OPINIÓN | Jorge Luis Sánchez
Repetimos que la educación nos permite movilidad social; repetimos, como si fuera un mensaje meta: “Educarse te abre puertas”. Y eso es relativamente cierto, porque hay no uno, sino varios factores que van a contribuir a que podamos lograr que la educación nos dé un boleto para mejorar nuestra economía.
La Constitución de la República de Panamá vigente dedica su Capítulo V, desde el artículo 91, a enunciar la importancia de la educación en el país. Nuestra Carta Magna es bastante explícita respecto a la obligación de brindar educación gratuita y ofrecerla sin colocar muros a nuestros niños y jóvenes.
Educarse es libertad. Educar es un proceso que no debe interrumpirse; aprender a aprender es una meta que el docente debe tener presente cuando elige formar a la niñez y juventud de nuestro país sin distingo de credo, etnia, condición social o económica.
Sin embargo, la decisión de los gremios educadores de utilizar la paralización de clases como un escudo no fue algo que nació de forma mágica. En 1979, nuestro país fue convulsionado por protestas en contra de la conocida Reforma Educativa, definida por los grupos opositores al régimen del general Omar Torrijos Herrera como una manera de adoctrinar a los niños, una copia de otros modelos puestos en marcha en Cuba.
La reforma, ante la presión social y política, fue derrotada. Sin embargo, el gremio docente descubrió el poder que tenía, y la Ley Orgánica que regula la educación, concebida en 1947, sobrevivió. En ese momento habían transcurrido 32 años desde su aprobación. El impulso recibido sirvió para que los educadores se sintieran respaldados para paralizar la educación bajo el concepto: “Un educador luchando también está educando”.
+ + + + +
> CONJUNTO DE TAREAS
- 1) Según la columna sobre educación en Panamá, ¿en qué año se concibió la Ley Orgánica que regula la educación?
- 2) Devuelve sin cambios el tramo de la columna sobre educación en Panamá que abre con las palabras que contienen "La Constitución de" y cierra con "niños y jóvenes.".
- 3) Continúa la columna sobre educación en Panamá a partir de donde se detiene.

> LISTADO PROPORCIONADO
+ + + + +
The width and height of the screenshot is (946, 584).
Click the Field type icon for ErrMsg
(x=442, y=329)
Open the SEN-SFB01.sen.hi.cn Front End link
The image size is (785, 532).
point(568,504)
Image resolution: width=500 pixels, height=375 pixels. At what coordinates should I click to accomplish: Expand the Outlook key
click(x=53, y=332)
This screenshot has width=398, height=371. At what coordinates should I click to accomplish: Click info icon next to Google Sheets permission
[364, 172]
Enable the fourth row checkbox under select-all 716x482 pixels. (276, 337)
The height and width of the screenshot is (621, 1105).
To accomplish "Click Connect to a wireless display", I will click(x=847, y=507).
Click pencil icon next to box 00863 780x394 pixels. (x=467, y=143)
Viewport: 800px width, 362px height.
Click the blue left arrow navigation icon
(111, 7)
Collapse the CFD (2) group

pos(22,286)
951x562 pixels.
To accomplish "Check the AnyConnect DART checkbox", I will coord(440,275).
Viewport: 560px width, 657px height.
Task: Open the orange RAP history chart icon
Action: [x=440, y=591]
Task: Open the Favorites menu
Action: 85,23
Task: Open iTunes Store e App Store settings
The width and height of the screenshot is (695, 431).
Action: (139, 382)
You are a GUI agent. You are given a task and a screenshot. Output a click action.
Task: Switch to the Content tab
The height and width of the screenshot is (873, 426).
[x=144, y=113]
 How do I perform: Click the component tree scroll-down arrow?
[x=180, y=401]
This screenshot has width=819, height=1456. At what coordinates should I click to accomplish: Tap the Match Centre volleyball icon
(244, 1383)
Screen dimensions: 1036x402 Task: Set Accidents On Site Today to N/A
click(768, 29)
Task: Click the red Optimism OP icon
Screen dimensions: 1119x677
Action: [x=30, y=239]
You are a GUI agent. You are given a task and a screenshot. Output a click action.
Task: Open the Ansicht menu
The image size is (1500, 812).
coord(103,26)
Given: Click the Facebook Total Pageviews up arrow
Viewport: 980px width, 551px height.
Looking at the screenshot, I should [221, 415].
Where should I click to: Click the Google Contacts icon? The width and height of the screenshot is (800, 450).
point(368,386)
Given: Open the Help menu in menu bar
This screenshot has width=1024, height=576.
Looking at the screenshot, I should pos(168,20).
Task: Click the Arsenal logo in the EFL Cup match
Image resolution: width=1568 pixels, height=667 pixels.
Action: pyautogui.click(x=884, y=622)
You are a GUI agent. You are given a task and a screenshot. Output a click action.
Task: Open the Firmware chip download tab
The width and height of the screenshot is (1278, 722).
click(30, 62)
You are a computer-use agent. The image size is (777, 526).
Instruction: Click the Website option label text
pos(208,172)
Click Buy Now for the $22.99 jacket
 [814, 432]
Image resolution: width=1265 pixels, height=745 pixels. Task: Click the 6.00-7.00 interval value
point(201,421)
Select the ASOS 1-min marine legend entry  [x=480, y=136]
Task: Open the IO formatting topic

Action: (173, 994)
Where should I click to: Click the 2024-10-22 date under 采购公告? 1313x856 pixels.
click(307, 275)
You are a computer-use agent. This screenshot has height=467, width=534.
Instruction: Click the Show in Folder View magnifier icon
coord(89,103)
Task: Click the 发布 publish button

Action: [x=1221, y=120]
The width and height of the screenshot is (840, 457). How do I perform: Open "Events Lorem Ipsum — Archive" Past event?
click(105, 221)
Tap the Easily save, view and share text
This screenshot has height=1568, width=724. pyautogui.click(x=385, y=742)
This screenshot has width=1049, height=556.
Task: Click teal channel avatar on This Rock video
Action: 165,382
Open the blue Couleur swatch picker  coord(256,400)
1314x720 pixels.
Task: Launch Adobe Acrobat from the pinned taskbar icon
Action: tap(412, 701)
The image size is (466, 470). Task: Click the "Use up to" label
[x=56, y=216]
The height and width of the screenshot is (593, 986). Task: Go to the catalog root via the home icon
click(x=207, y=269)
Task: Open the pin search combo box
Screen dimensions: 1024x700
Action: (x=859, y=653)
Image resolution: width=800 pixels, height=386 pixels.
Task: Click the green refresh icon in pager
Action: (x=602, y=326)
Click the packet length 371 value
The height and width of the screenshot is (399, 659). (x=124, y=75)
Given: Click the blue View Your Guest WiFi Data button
+ + + + +
> RESPUESTAS POR TAREA
- 1) En 1947.

- 2)
La Constitución de la República de Panamá vigente dedica su Capítulo V, desde el artículo 91, a enunciar la importancia de la educación en el país. Nuestra Carta Magna es bastante explícita respecto a la obligación de brindar educación gratuita y ofrecerla sin colocar muros a nuestros niños y jóvenes.

- 3)
Pasaron varias décadas, y dentro de una democracia débil pasamos de menos de cinco gremios a más de una veintena de ellos –reproduciéndose como Gremlins– todos con una inclinación hacia la ideología de izquierda.
Por lo tanto, no es inverosímil concluir que hay un adoctrinamiento no solo hacia lo interno, sino que también ha tocado a estudiantes y gremios de padres de familia.
La ley de 1947, que rige la educación en nuestro país, ha tenido dos reformas: la primera en 1995 y la segunda en 2004; pero cuando nos metemos a escudriñar, nada fue profundo. Es decir, como dice mi colega Melisa Lazarus, una chica de 25 años, hoy recibe la misma formación de hace 78 años. Más de tres generaciones han sido formadas, sin cambios sustanciales, bajo el mismo sistema educativo.
Para estar claros, la educación ha pasado por distintos estadios –no soy un experto, pero intento explorar e investigar–. Del magister dixit (el maestro dice), algo un
tanto escolástico, pasamos a una educación más lineal. Sin embargo, llegó la tecnología y nos planteó el desafío de superar la omnipresencia de lo que el maestro dice, escribe en la pizarra y nadie discute.
Este modelo cambió, por no decir murió, y nuestra educación continúa en el modelo de 1947 sin darse cuenta de que los estudiantes –y el cambio– la han rebasado. Hoy estamos en un intercambio de conocimiento, y qué bueno sería plantear un modelo crítico, un modelo que permita a los niños analizar las pequeñas cosas, que les ayude a tomar decisiones y ser sujetos y objetos de juicios que sean el resultado de un análisis comprensivo, no impuesto por segundos o terceros que dirigen la opinión pública.
Haber perdido dos meses y días de clases fue un error. Si sumamos los días, semanas y meses que se perdieron desde 1979, 1983, 1987, 2020 (pandemia del COVID-19), 2023, 2024 y 2025, es una muestra de que alguien debe remover el árbol del conocimiento para lograr una educación que no se detenga porque “los docentes tenemos que debatir si vamos o no a huelga”. Y, lo más importante, la brecha entre ricos y pobres la vamos a cerrar si cerramos el abismo que hay entre la educación pública y privada.